*Extracted entries*:
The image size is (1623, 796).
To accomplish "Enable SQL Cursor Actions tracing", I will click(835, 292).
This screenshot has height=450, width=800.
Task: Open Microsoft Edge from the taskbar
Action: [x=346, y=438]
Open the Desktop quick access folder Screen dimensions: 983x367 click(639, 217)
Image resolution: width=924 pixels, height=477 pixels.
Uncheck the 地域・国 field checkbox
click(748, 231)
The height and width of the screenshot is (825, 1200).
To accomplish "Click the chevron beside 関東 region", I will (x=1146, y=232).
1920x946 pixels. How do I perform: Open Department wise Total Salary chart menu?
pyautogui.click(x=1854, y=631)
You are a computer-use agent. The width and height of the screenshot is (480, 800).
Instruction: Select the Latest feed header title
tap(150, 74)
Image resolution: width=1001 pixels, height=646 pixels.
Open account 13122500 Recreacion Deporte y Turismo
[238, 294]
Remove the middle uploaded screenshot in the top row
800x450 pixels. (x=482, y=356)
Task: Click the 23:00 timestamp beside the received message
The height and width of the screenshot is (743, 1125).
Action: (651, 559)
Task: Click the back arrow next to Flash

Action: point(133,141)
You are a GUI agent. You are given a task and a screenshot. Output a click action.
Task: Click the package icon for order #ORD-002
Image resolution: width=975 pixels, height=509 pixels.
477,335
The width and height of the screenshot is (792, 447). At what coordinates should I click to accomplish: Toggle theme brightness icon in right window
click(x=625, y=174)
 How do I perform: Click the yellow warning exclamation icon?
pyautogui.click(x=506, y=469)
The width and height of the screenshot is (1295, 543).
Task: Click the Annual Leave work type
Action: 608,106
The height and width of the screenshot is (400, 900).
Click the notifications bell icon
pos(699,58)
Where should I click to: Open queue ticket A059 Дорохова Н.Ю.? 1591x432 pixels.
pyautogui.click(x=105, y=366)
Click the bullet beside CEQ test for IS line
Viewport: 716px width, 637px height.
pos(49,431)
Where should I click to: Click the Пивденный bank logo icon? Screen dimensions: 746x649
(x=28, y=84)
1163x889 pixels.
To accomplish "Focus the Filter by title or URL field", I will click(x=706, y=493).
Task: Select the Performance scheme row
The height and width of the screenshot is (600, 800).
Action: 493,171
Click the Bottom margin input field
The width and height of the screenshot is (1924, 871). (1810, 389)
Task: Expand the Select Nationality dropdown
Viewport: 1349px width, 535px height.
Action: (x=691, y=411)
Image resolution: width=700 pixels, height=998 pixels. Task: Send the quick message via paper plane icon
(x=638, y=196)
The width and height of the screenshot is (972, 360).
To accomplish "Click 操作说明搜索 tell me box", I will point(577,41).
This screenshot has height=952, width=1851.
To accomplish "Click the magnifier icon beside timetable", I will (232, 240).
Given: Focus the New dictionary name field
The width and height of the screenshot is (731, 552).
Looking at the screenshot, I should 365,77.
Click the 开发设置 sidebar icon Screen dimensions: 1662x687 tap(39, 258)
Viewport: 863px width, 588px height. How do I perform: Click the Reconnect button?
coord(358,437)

*Required work*: In the listing above, count every line that contains the word "agent" and give the number with no comment.

*Solution for this exercise*: 2